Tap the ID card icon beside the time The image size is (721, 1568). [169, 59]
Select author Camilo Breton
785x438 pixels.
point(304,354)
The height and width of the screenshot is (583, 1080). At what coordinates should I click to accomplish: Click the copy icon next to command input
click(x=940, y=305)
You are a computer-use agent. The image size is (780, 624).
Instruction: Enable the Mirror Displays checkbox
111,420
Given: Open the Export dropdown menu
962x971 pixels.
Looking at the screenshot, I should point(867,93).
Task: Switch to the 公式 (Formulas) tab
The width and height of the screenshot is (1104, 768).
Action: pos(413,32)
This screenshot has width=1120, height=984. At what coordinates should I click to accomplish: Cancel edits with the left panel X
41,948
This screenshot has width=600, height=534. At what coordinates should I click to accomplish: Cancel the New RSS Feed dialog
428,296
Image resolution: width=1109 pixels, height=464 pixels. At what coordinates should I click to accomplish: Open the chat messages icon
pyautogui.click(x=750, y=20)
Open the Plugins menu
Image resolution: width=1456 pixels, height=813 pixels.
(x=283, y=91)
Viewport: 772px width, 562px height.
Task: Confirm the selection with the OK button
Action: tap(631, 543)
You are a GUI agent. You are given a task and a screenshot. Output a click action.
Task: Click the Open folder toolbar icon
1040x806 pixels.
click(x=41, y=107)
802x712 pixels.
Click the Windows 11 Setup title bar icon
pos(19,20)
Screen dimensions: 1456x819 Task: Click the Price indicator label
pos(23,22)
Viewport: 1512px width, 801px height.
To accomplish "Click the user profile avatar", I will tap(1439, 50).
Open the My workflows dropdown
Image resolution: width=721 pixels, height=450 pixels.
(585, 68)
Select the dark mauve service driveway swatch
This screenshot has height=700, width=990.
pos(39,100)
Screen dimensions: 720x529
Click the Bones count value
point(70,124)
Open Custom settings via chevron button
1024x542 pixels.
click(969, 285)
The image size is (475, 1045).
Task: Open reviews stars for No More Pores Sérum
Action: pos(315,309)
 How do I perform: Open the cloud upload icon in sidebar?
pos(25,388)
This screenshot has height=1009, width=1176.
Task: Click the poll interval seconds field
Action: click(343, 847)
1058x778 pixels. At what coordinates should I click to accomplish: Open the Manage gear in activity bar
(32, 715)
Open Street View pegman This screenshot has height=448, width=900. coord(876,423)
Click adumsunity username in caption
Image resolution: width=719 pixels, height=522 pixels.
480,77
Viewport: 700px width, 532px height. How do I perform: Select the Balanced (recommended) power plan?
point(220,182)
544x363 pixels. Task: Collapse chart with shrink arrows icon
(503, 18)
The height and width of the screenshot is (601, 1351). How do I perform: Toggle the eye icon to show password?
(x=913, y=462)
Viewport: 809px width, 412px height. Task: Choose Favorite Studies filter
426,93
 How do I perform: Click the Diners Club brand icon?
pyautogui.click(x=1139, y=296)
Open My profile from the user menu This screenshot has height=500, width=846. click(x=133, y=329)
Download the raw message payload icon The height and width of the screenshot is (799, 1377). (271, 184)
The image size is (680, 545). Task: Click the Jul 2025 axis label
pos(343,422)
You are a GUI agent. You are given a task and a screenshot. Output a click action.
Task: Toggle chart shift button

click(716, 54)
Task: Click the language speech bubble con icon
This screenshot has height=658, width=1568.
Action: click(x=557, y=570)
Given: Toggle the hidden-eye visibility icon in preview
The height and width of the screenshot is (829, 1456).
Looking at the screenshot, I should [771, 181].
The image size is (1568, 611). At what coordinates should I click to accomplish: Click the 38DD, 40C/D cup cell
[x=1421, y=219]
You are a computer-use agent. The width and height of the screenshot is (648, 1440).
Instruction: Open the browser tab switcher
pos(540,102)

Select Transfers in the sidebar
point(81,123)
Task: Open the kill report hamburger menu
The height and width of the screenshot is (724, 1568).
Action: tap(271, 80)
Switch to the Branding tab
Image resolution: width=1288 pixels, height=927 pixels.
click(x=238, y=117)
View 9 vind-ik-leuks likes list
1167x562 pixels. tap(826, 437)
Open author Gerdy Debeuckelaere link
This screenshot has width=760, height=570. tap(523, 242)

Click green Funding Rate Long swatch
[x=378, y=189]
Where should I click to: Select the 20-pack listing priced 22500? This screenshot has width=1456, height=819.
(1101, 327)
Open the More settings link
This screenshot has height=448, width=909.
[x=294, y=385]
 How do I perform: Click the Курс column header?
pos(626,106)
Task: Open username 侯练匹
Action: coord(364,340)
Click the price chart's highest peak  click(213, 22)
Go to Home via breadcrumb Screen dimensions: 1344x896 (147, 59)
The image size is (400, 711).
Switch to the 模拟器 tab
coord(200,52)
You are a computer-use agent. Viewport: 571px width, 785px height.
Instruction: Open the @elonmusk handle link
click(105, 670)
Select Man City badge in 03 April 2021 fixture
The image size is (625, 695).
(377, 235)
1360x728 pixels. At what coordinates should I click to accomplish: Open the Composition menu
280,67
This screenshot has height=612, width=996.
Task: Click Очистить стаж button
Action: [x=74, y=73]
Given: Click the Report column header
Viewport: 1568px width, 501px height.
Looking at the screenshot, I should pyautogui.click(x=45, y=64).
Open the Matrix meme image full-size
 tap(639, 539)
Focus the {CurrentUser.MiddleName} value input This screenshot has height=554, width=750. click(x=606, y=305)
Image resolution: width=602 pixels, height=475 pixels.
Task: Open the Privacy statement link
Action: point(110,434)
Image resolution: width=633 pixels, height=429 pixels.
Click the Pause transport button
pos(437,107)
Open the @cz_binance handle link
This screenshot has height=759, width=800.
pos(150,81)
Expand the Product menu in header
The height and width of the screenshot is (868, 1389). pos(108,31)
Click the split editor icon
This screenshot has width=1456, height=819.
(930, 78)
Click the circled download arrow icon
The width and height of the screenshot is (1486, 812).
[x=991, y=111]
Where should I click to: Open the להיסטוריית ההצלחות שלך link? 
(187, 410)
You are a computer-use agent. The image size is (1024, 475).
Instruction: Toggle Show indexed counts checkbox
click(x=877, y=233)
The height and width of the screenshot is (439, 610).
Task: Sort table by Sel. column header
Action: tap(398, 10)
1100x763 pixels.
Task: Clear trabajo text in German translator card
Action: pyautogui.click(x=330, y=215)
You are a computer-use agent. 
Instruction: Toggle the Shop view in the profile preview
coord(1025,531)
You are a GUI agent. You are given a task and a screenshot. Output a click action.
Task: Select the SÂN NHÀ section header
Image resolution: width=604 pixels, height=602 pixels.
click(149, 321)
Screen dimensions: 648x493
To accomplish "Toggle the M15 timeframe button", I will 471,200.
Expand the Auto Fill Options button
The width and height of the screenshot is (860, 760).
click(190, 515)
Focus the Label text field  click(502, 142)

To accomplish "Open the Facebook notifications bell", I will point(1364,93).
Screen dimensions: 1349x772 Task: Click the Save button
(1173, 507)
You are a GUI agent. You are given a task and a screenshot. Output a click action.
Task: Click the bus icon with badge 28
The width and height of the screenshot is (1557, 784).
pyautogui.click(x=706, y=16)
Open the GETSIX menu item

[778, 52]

------------------------------

▶ TASK BRIEF: Reproduce all of the records above with every occurrence of "GUI agent" replaced by "desktop agent", leaving everything else the same.

▶ ANSWER IN FULL:
Tap the ID card icon beside the time The image size is (721, 1568). [169, 59]
Select author Camilo Breton
785x438 pixels.
point(304,354)
The height and width of the screenshot is (583, 1080). At what coordinates should I click to accomplish: Click the copy icon next to command input
click(x=940, y=305)
You are a computer-use agent. The image size is (780, 624).
Instruction: Enable the Mirror Displays checkbox
111,420
Given: Open the Export dropdown menu
962x971 pixels.
Looking at the screenshot, I should point(867,93).
Task: Switch to the 公式 (Formulas) tab
The width and height of the screenshot is (1104, 768).
Action: pos(413,32)
This screenshot has width=1120, height=984. At what coordinates should I click to accomplish: Cancel edits with the left panel X
41,948
This screenshot has width=600, height=534. At what coordinates should I click to accomplish: Cancel the New RSS Feed dialog
428,296
Image resolution: width=1109 pixels, height=464 pixels. At what coordinates should I click to accomplish: Open the chat messages icon
pyautogui.click(x=750, y=20)
Open the Plugins menu
Image resolution: width=1456 pixels, height=813 pixels.
(x=283, y=91)
Viewport: 772px width, 562px height.
Task: Confirm the selection with the OK button
Action: tap(631, 543)
You are a desktop agent. You are given a task and a screenshot. Output a click action.
Task: Click the Open folder toolbar icon
1040x806 pixels.
click(x=41, y=107)
802x712 pixels.
Click the Windows 11 Setup title bar icon
pos(19,20)
Screen dimensions: 1456x819 Task: Click the Price indicator label
pos(23,22)
Viewport: 1512px width, 801px height.
To accomplish "Click the user profile avatar", I will tap(1439, 50).
Open the My workflows dropdown
Image resolution: width=721 pixels, height=450 pixels.
(585, 68)
Select the dark mauve service driveway swatch
This screenshot has height=700, width=990.
pos(39,100)
Screen dimensions: 720x529
Click the Bones count value
point(70,124)
Open Custom settings via chevron button
1024x542 pixels.
click(969, 285)
The image size is (475, 1045).
Task: Open reviews stars for No More Pores Sérum
Action: pos(315,309)
 How do I perform: Open the cloud upload icon in sidebar?
pos(25,388)
This screenshot has height=1009, width=1176.
Task: Click the poll interval seconds field
Action: click(343, 847)
1058x778 pixels. At what coordinates should I click to accomplish: Open the Manage gear in activity bar
(32, 715)
Open Street View pegman This screenshot has height=448, width=900. coord(876,423)
Click adumsunity username in caption
Image resolution: width=719 pixels, height=522 pixels.
480,77
Viewport: 700px width, 532px height. How do I perform: Select the Balanced (recommended) power plan?
point(220,182)
544x363 pixels. Task: Collapse chart with shrink arrows icon
(503, 18)
The height and width of the screenshot is (601, 1351). How do I perform: Toggle the eye icon to show password?
(x=913, y=462)
Viewport: 809px width, 412px height. Task: Choose Favorite Studies filter
426,93
 How do I perform: Click the Diners Club brand icon?
pyautogui.click(x=1139, y=296)
Open My profile from the user menu This screenshot has height=500, width=846. click(x=133, y=329)
Download the raw message payload icon The height and width of the screenshot is (799, 1377). (271, 184)
The image size is (680, 545). Task: Click the Jul 2025 axis label
pos(343,422)
You are a desktop agent. You are given a task and a screenshot. Output a click action.
Task: Toggle chart shift button

click(716, 54)
Task: Click the language speech bubble con icon
This screenshot has height=658, width=1568.
Action: click(x=557, y=570)
Given: Toggle the hidden-eye visibility icon in preview
The height and width of the screenshot is (829, 1456).
Looking at the screenshot, I should [771, 181].
The image size is (1568, 611). At what coordinates should I click to accomplish: Click the 38DD, 40C/D cup cell
[x=1421, y=219]
You are a computer-use agent. The width and height of the screenshot is (648, 1440).
Instruction: Open the browser tab switcher
pos(540,102)

Select Transfers in the sidebar
point(81,123)
Task: Open the kill report hamburger menu
The height and width of the screenshot is (724, 1568).
Action: tap(271, 80)
Switch to the Branding tab
Image resolution: width=1288 pixels, height=927 pixels.
click(x=238, y=117)
View 9 vind-ik-leuks likes list
1167x562 pixels. tap(826, 437)
Open author Gerdy Debeuckelaere link
This screenshot has width=760, height=570. tap(523, 242)

Click green Funding Rate Long swatch
[x=378, y=189]
Where should I click to: Select the 20-pack listing priced 22500? This screenshot has width=1456, height=819.
(1101, 327)
Open the More settings link
This screenshot has height=448, width=909.
[x=294, y=385]
 How do I perform: Click the Курс column header?
pos(626,106)
Task: Open username 侯练匹
Action: coord(364,340)
Click the price chart's highest peak  click(213, 22)
Go to Home via breadcrumb Screen dimensions: 1344x896 (147, 59)
The image size is (400, 711).
Switch to the 模拟器 tab
coord(200,52)
You are a computer-use agent. Viewport: 571px width, 785px height.
Instruction: Open the @elonmusk handle link
click(105, 670)
Select Man City badge in 03 April 2021 fixture
The image size is (625, 695).
(377, 235)
1360x728 pixels. At what coordinates should I click to accomplish: Open the Composition menu
280,67
This screenshot has height=612, width=996.
Task: Click Очистить стаж button
Action: [x=74, y=73]
Given: Click the Report column header
Viewport: 1568px width, 501px height.
Looking at the screenshot, I should pyautogui.click(x=45, y=64).
Open the Matrix meme image full-size
 tap(639, 539)
Focus the {CurrentUser.MiddleName} value input This screenshot has height=554, width=750. click(x=606, y=305)
Image resolution: width=602 pixels, height=475 pixels.
Task: Open the Privacy statement link
Action: point(110,434)
Image resolution: width=633 pixels, height=429 pixels.
Click the Pause transport button
pos(437,107)
Open the @cz_binance handle link
This screenshot has height=759, width=800.
pos(150,81)
Expand the Product menu in header
The height and width of the screenshot is (868, 1389). pos(108,31)
Click the split editor icon
This screenshot has width=1456, height=819.
(930, 78)
Click the circled download arrow icon
The width and height of the screenshot is (1486, 812).
[x=991, y=111]
Where should I click to: Open the להיסטוריית ההצלחות שלך link? 
(187, 410)
You are a computer-use agent. The image size is (1024, 475).
Instruction: Toggle Show indexed counts checkbox
click(x=877, y=233)
The height and width of the screenshot is (439, 610).
Task: Sort table by Sel. column header
Action: tap(398, 10)
1100x763 pixels.
Task: Clear trabajo text in German translator card
Action: pyautogui.click(x=330, y=215)
You are a computer-use agent. 
Instruction: Toggle the Shop view in the profile preview
coord(1025,531)
You are a desktop agent. You are given a task and a screenshot. Output a click action.
Task: Select the SÂN NHÀ section header
Image resolution: width=604 pixels, height=602 pixels.
click(149, 321)
Screen dimensions: 648x493
To accomplish "Toggle the M15 timeframe button", I will 471,200.
Expand the Auto Fill Options button
The width and height of the screenshot is (860, 760).
click(190, 515)
Focus the Label text field  click(502, 142)

To accomplish "Open the Facebook notifications bell", I will point(1364,93).
Screen dimensions: 1349x772 Task: Click the Save button
(1173, 507)
You are a desktop agent. You are given a task and a screenshot. Output a click action.
Task: Click the bus icon with badge 28
The width and height of the screenshot is (1557, 784).
pyautogui.click(x=706, y=16)
Open the GETSIX menu item

[778, 52]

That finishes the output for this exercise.